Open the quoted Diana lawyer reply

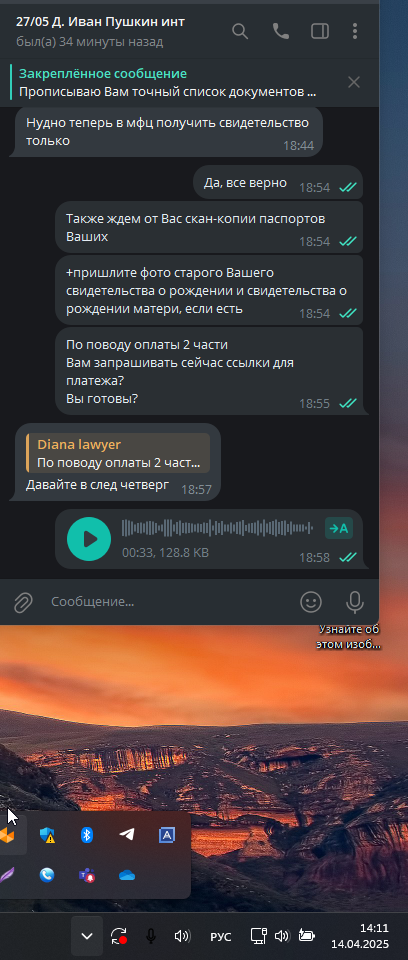click(x=118, y=453)
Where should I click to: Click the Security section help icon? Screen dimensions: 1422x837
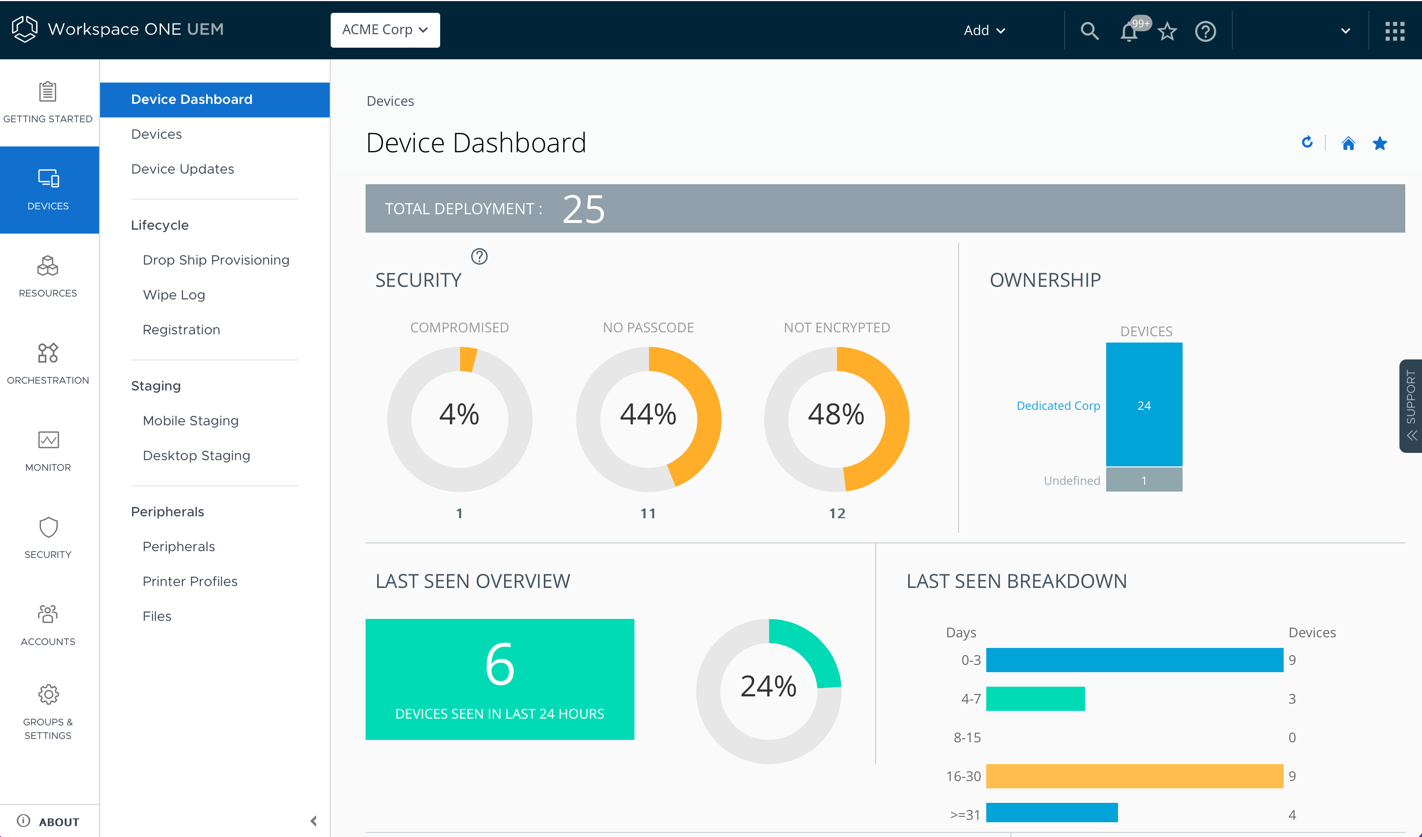pyautogui.click(x=479, y=257)
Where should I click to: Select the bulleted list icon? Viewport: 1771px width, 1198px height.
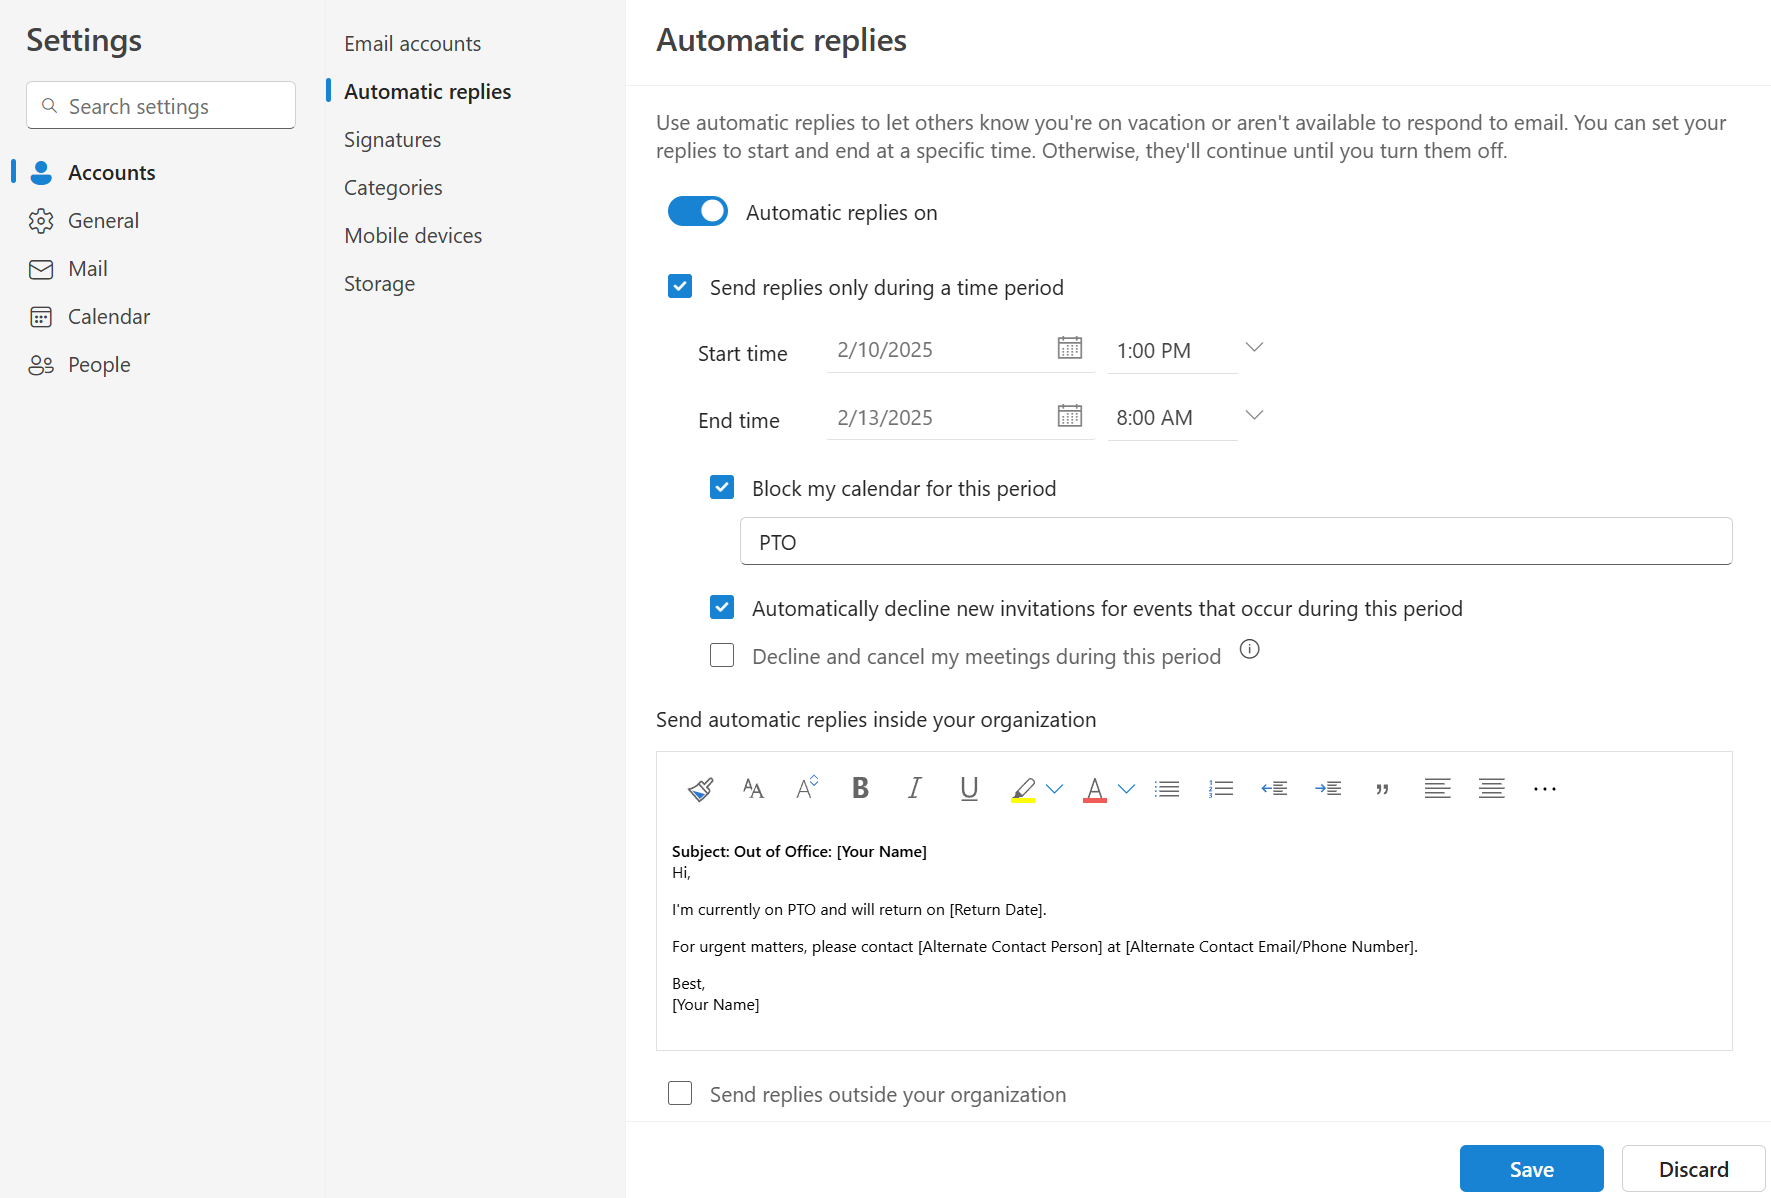tap(1166, 788)
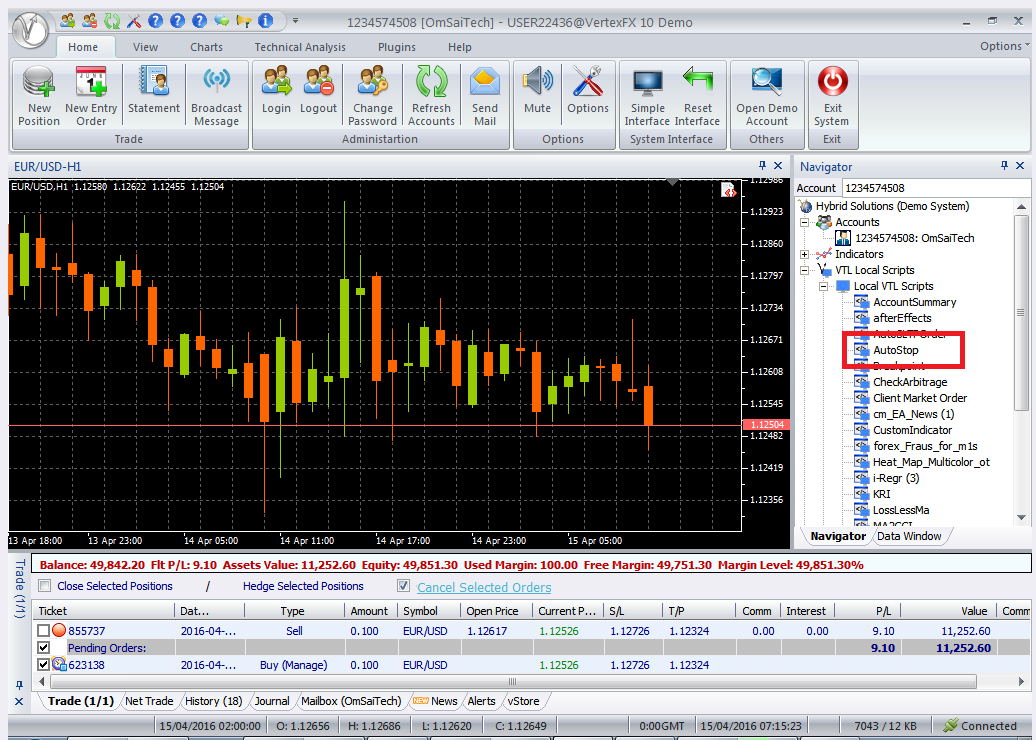Select the AutoStop script in Navigator

point(895,350)
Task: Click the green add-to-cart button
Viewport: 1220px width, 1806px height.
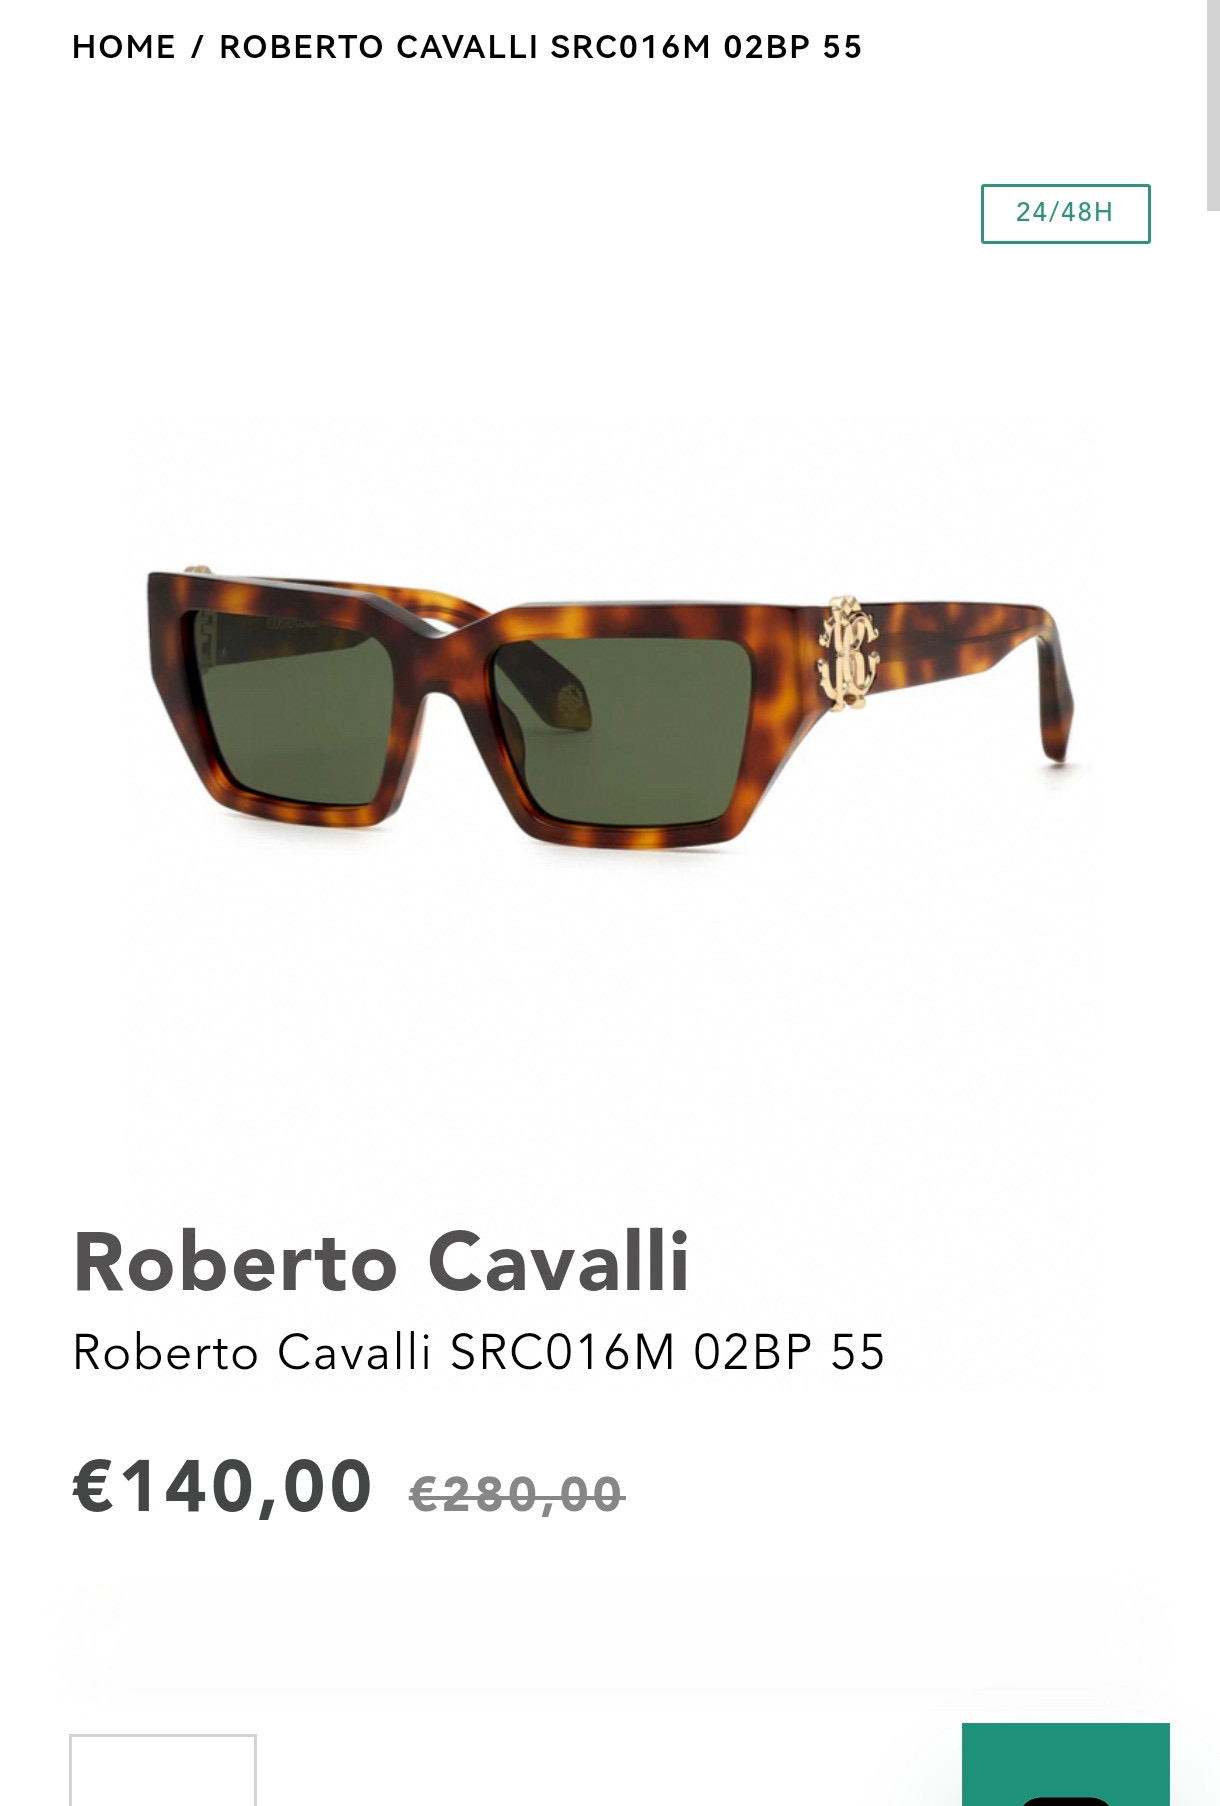Action: [x=1066, y=1764]
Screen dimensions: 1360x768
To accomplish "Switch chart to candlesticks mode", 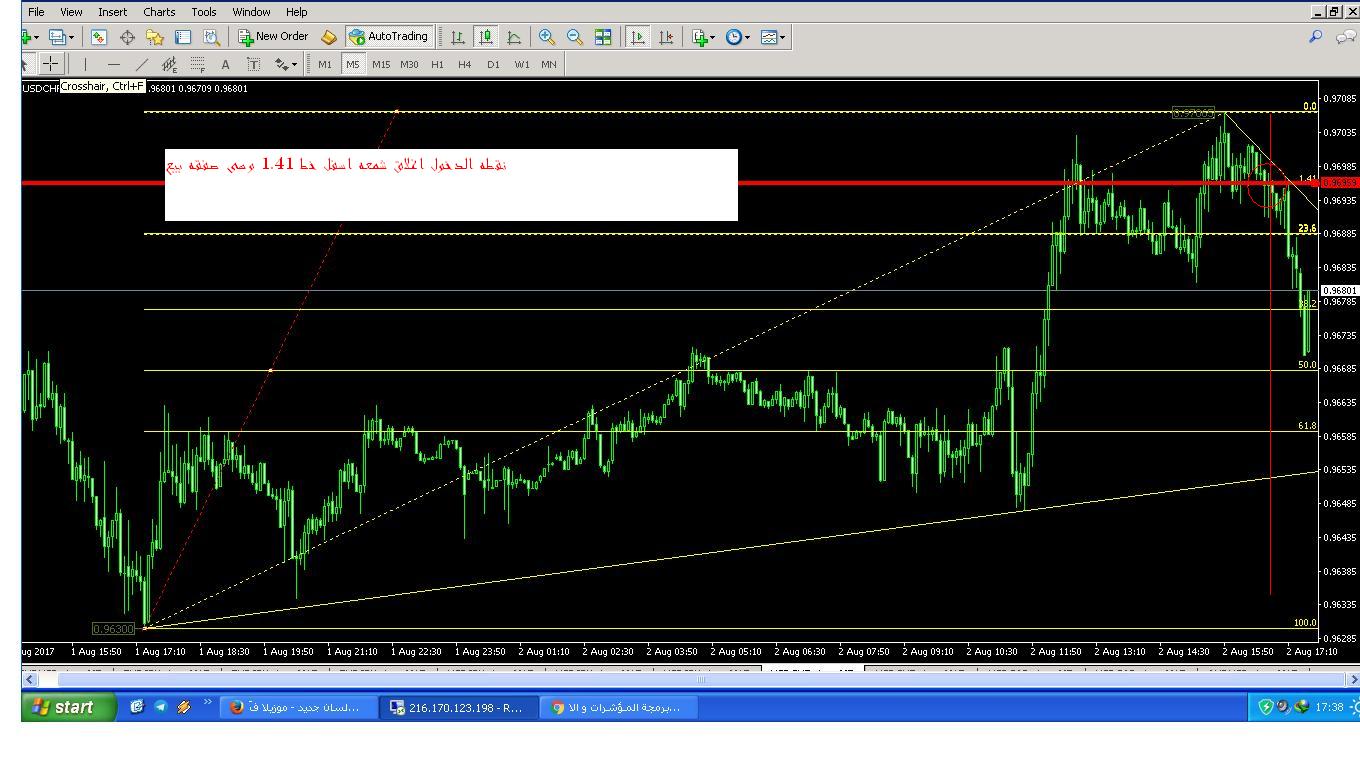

**What needs to be done:**
Repeat all of the entries above line for line, word for word, and leave out the pictures.

**Response:**
Open the quoted Diana lawyer reply

click(x=118, y=453)
Where should I click to: Click the Security section help icon? Screen dimensions: 1422x837
pyautogui.click(x=479, y=257)
Where should I click to: Select the bulleted list icon? Viewport: 1771px width, 1198px height.
tap(1166, 788)
Select the AutoStop script in Navigator

point(895,350)
Task: Click the green add-to-cart button
Viewport: 1220px width, 1806px height.
Action: [x=1066, y=1764]
Screen dimensions: 1360x768
To accomplish "Switch chart to candlesticks mode", 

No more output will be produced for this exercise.